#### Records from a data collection
_ _ _ _ _

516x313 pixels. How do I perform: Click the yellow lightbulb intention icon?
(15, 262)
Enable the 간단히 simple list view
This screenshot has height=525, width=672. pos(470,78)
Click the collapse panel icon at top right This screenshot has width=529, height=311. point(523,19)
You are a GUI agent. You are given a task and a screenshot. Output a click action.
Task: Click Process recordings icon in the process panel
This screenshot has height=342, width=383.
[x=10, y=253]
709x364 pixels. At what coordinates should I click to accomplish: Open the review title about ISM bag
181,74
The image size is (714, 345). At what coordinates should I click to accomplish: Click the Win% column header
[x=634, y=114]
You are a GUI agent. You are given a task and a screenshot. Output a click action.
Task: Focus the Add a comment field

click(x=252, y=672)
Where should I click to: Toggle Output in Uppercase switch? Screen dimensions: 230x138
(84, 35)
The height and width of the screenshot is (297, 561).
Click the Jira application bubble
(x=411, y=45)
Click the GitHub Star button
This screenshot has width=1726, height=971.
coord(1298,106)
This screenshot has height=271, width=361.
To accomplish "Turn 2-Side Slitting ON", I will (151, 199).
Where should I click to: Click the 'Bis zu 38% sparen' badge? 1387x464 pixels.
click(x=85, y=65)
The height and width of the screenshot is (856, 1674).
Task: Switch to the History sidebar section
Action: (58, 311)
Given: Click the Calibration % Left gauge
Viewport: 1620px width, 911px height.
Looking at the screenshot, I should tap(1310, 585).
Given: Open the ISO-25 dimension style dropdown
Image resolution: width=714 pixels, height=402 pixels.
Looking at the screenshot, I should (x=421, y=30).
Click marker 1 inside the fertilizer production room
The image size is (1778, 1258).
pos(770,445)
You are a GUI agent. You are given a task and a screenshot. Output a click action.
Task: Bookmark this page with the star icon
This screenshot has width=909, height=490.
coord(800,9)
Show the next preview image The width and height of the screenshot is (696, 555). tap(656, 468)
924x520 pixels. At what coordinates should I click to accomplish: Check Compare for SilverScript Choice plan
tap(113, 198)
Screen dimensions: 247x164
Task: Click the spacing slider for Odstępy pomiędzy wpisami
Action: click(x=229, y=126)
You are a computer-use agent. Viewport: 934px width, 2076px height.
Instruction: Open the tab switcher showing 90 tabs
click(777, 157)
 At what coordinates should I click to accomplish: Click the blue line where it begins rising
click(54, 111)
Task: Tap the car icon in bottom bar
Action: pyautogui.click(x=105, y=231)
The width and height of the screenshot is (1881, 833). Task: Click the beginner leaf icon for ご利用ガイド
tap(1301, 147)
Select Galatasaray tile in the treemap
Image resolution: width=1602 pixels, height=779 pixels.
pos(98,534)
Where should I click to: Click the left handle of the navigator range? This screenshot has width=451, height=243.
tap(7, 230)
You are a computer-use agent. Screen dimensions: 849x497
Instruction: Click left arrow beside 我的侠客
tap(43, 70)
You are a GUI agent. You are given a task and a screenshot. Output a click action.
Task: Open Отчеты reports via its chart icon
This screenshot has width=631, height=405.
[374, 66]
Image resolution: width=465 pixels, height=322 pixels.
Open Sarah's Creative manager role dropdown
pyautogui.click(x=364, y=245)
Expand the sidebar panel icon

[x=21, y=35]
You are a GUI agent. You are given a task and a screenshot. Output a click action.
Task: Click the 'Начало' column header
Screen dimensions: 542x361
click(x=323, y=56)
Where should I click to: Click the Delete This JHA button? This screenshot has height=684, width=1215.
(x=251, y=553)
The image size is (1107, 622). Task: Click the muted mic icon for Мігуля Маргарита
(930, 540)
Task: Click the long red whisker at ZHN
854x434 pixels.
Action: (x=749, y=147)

_ _ _ _ _

#### INSTRUCTIONS FOR THE TASK
Please repeat all the records above, changing "GUI agent" to "screen assistant" wherever it appears and keeping every other line the same.

#### EXERCISE ANSWER
516x313 pixels. How do I perform: Click the yellow lightbulb intention icon?
(15, 262)
Enable the 간단히 simple list view
This screenshot has height=525, width=672. pos(470,78)
Click the collapse panel icon at top right This screenshot has width=529, height=311. point(523,19)
You are a screen assistant. You are given a task and a screenshot. Output a click action.
Task: Click Process recordings icon in the process panel
This screenshot has height=342, width=383.
[x=10, y=253]
709x364 pixels. At what coordinates should I click to accomplish: Open the review title about ISM bag
181,74
The image size is (714, 345). At what coordinates should I click to accomplish: Click the Win% column header
[x=634, y=114]
You are a screen assistant. You are given a task and a screenshot. Output a click action.
Task: Focus the Add a comment field

click(x=252, y=672)
Where should I click to: Toggle Output in Uppercase switch? Screen dimensions: 230x138
(84, 35)
The height and width of the screenshot is (297, 561).
Click the Jira application bubble
(x=411, y=45)
Click the GitHub Star button
This screenshot has width=1726, height=971.
coord(1298,106)
This screenshot has height=271, width=361.
To accomplish "Turn 2-Side Slitting ON", I will (151, 199).
Where should I click to: Click the 'Bis zu 38% sparen' badge? 1387x464 pixels.
click(x=85, y=65)
The height and width of the screenshot is (856, 1674).
Task: Switch to the History sidebar section
Action: (58, 311)
Given: Click the Calibration % Left gauge
Viewport: 1620px width, 911px height.
Looking at the screenshot, I should tap(1310, 585).
Given: Open the ISO-25 dimension style dropdown
Image resolution: width=714 pixels, height=402 pixels.
Looking at the screenshot, I should (x=421, y=30).
Click marker 1 inside the fertilizer production room
The image size is (1778, 1258).
pos(770,445)
You are a screen assistant. You are given a task and a screenshot. Output a click action.
Task: Bookmark this page with the star icon
This screenshot has width=909, height=490.
coord(800,9)
Show the next preview image The width and height of the screenshot is (696, 555). tap(656, 468)
924x520 pixels. At what coordinates should I click to accomplish: Check Compare for SilverScript Choice plan
tap(113, 198)
Screen dimensions: 247x164
Task: Click the spacing slider for Odstępy pomiędzy wpisami
Action: click(x=229, y=126)
You are a computer-use agent. Viewport: 934px width, 2076px height.
Instruction: Open the tab switcher showing 90 tabs
click(777, 157)
 At what coordinates should I click to accomplish: Click the blue line where it begins rising
click(54, 111)
Task: Tap the car icon in bottom bar
Action: pyautogui.click(x=105, y=231)
The width and height of the screenshot is (1881, 833). Task: Click the beginner leaf icon for ご利用ガイド
tap(1301, 147)
Select Galatasaray tile in the treemap
Image resolution: width=1602 pixels, height=779 pixels.
pos(98,534)
Where should I click to: Click the left handle of the navigator range? This screenshot has width=451, height=243.
tap(7, 230)
You are a computer-use agent. Screen dimensions: 849x497
Instruction: Click left arrow beside 我的侠客
tap(43, 70)
You are a screen assistant. You are given a task and a screenshot. Output a click action.
Task: Open Отчеты reports via its chart icon
This screenshot has width=631, height=405.
[374, 66]
Image resolution: width=465 pixels, height=322 pixels.
Open Sarah's Creative manager role dropdown
pyautogui.click(x=364, y=245)
Expand the sidebar panel icon

[x=21, y=35]
You are a screen assistant. You are given a task and a screenshot. Output a click action.
Task: Click the 'Начало' column header
Screen dimensions: 542x361
click(x=323, y=56)
Where should I click to: Click the Delete This JHA button? This screenshot has height=684, width=1215.
(x=251, y=553)
The image size is (1107, 622). Task: Click the muted mic icon for Мігуля Маргарита
(930, 540)
Task: Click the long red whisker at ZHN
854x434 pixels.
Action: (x=749, y=147)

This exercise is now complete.